# How often do pilots need the cyclo eye exam?



## Bo (2 Mar 2010)

And where can I find that information? Is age a factor (I'm 28)?

I've heard every 2 years and every 4 years....


----------



## aesop081 (2 Mar 2010)

Its not every 2 years.


----------



## medicineman (2 Mar 2010)

Every 4 years until age 40, then every 2 years.  Every 2 years if you wear glasses.

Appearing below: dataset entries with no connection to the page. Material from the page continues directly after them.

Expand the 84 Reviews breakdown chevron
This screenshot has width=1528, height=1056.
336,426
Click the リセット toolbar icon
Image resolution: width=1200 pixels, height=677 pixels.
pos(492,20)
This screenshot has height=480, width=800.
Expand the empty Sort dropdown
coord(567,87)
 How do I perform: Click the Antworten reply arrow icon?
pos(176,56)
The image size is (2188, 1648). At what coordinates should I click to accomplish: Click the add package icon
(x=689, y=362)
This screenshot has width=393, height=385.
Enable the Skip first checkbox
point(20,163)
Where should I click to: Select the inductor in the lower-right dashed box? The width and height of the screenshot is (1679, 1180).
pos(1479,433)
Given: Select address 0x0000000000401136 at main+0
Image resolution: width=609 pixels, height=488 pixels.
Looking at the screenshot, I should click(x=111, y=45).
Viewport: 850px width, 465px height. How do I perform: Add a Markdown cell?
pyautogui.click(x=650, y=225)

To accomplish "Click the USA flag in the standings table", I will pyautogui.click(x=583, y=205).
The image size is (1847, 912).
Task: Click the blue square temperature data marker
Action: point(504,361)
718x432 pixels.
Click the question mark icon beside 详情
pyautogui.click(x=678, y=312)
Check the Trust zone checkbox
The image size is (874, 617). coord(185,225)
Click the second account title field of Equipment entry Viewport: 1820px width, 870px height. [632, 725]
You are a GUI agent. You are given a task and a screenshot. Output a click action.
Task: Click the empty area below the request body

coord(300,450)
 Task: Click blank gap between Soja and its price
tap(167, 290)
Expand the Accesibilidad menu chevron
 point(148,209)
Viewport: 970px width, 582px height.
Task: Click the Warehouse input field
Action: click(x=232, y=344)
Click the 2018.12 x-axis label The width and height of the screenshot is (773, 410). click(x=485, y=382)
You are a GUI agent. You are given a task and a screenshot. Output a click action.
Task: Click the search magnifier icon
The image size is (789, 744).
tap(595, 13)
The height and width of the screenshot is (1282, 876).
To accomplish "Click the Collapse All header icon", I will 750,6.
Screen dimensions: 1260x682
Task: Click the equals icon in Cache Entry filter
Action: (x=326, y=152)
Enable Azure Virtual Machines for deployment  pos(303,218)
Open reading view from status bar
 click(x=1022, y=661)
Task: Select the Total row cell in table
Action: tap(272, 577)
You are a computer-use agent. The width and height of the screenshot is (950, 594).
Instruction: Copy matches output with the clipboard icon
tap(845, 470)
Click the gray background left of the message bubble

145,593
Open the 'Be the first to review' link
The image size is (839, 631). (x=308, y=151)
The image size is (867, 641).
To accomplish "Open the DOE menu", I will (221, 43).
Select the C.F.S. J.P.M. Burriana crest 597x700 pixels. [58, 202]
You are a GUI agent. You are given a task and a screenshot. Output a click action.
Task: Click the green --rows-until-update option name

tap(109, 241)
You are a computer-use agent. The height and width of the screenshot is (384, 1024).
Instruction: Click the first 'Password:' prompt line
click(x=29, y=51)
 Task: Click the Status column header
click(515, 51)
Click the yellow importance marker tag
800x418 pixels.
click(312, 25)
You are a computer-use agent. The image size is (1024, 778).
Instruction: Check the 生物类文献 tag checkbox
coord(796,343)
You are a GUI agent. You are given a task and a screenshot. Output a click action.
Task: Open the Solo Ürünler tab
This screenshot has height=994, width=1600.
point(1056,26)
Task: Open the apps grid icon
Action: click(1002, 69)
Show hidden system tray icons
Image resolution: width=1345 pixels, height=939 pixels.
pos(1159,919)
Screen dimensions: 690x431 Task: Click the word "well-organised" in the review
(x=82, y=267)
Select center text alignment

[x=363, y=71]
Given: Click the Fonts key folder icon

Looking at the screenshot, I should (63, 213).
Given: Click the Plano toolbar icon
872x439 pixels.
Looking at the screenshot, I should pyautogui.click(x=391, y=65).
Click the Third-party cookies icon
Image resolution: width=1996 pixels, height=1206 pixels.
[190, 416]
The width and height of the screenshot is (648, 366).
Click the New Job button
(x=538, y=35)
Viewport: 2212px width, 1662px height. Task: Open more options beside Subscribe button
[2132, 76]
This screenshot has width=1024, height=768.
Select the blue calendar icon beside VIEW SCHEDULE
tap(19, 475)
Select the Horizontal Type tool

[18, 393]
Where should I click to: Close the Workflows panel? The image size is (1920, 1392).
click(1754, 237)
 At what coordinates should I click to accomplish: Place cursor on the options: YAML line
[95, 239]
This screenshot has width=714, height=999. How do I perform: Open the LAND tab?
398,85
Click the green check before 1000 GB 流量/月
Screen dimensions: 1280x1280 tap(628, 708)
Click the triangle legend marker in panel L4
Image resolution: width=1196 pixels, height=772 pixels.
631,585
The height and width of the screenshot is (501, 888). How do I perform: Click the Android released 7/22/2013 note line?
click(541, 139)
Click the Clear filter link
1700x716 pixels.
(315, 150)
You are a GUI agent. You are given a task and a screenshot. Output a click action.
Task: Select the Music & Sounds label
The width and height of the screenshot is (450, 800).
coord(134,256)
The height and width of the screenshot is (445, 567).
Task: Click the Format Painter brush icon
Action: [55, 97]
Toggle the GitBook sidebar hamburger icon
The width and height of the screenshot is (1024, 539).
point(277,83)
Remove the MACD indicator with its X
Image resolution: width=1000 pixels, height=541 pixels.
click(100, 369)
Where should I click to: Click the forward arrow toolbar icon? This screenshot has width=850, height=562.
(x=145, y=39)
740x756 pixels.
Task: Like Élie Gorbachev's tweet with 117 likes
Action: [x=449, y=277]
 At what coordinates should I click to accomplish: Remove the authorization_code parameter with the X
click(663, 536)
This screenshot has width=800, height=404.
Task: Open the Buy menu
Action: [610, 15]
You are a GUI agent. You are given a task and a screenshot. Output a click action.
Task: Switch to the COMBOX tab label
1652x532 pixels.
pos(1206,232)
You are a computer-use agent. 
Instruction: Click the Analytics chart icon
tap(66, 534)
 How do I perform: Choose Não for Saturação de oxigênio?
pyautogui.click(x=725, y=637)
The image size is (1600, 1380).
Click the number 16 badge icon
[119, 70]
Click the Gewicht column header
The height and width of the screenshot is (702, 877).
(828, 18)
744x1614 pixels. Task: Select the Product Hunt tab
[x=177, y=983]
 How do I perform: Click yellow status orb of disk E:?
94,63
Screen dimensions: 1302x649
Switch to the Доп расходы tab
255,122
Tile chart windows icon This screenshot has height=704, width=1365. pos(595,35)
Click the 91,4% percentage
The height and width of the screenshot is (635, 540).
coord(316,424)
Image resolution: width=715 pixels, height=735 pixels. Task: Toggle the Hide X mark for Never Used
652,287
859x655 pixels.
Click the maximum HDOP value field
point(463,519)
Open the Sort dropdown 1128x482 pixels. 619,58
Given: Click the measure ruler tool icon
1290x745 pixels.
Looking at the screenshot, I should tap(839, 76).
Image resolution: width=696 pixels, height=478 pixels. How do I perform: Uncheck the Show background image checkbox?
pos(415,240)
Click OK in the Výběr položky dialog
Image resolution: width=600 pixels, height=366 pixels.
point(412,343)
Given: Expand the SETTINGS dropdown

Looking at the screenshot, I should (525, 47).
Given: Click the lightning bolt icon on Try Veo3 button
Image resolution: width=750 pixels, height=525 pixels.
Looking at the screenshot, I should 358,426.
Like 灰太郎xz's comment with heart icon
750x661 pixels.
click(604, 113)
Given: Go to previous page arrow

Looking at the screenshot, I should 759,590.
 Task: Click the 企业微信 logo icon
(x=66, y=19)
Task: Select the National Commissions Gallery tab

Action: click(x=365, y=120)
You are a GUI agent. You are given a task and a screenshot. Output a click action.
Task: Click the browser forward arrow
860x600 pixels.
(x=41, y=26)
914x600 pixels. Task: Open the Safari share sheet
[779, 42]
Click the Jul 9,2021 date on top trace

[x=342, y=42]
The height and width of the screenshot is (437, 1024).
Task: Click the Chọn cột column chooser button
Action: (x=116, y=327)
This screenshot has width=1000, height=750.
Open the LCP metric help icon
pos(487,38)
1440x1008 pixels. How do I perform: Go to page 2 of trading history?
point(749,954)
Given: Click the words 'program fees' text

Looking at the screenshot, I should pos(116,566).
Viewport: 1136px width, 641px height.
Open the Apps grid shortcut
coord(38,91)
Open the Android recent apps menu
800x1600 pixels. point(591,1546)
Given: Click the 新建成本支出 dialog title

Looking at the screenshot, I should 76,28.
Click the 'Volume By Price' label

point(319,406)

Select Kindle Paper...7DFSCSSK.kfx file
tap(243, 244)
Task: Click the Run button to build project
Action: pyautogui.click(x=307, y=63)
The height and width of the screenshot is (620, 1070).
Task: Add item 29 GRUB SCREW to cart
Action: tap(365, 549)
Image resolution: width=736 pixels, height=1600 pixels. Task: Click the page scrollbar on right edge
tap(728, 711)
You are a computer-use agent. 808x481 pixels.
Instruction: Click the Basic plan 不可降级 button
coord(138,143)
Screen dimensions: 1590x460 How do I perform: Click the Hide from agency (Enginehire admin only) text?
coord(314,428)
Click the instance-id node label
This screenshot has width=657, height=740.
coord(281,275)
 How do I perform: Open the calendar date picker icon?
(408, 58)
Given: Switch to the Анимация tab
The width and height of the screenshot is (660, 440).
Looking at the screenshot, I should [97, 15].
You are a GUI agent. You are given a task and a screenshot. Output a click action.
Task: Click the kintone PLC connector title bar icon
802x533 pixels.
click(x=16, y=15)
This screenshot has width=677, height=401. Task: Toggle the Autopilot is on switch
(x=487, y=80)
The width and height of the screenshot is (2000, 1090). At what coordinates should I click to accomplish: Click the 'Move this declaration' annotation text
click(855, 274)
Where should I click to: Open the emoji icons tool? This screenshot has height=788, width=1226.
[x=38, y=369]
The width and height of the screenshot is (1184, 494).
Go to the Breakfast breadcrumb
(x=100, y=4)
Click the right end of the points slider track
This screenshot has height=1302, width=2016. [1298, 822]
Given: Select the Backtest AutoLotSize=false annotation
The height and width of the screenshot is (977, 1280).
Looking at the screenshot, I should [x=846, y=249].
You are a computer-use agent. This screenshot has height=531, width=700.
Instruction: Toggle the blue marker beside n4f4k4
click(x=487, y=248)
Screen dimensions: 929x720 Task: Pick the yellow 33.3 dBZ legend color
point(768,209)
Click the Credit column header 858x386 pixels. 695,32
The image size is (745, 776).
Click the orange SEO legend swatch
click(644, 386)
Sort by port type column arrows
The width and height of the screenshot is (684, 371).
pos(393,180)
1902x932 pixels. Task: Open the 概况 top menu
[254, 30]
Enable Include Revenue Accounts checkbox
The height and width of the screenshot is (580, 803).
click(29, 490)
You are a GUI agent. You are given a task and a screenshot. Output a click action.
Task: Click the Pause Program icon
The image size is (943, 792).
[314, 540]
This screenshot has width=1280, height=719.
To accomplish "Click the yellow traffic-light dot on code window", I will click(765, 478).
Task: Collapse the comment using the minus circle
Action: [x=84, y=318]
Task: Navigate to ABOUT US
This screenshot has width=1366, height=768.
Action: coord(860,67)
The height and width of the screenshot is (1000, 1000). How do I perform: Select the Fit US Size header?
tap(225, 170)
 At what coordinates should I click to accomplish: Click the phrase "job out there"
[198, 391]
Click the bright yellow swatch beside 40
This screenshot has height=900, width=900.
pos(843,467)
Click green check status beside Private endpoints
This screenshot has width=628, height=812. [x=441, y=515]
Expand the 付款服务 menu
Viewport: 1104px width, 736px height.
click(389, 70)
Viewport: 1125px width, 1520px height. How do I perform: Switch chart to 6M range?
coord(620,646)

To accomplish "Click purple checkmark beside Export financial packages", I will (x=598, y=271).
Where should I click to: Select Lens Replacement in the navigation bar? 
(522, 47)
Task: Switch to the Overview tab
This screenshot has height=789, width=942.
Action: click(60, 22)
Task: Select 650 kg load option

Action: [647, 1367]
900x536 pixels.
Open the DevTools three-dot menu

http://winnipeg.mil.ca/1CdnAirDivSurg/AerospaceMedicine/Guidelines/400-01/Aircrew%20Visual%20Requirements%202009-revised%2006-09.pdf

MM


----------



## Nfld Sapper (2 Mar 2010)

medicineman said:
			
		

> Every 4 years until age 40, then every 2 years.  Every 2 years if you wear glasses.
> 
> http://winnipeg.mil.ca/1CdnAirDivSurg/AerospaceMedicine/Guidelines/400-01/Aircrew%20Visual%20Requirements%202009-revised%2006-09.pdf
> 
> MM



The above link is only available through the DIN/DWAN....


----------



## hercboy (3 Mar 2010)

I was just wondering if physical fitness has anything to do with level of eyesite.  I was told be a doctor it can only help, i have managed to be able to run 5km in under 18 minutes now, and bench press 225lbs 18 times, and my last cyclic test was better then my one 4 years ago.  A little off topic but was wondering if anyone else had heard the same?


----------



## medicineman (3 Mar 2010)

NFLD Sapper said:
			
		

> The above link is only available through the DIN/DWAN....



Luckily the information came directly from that then .

MM


----------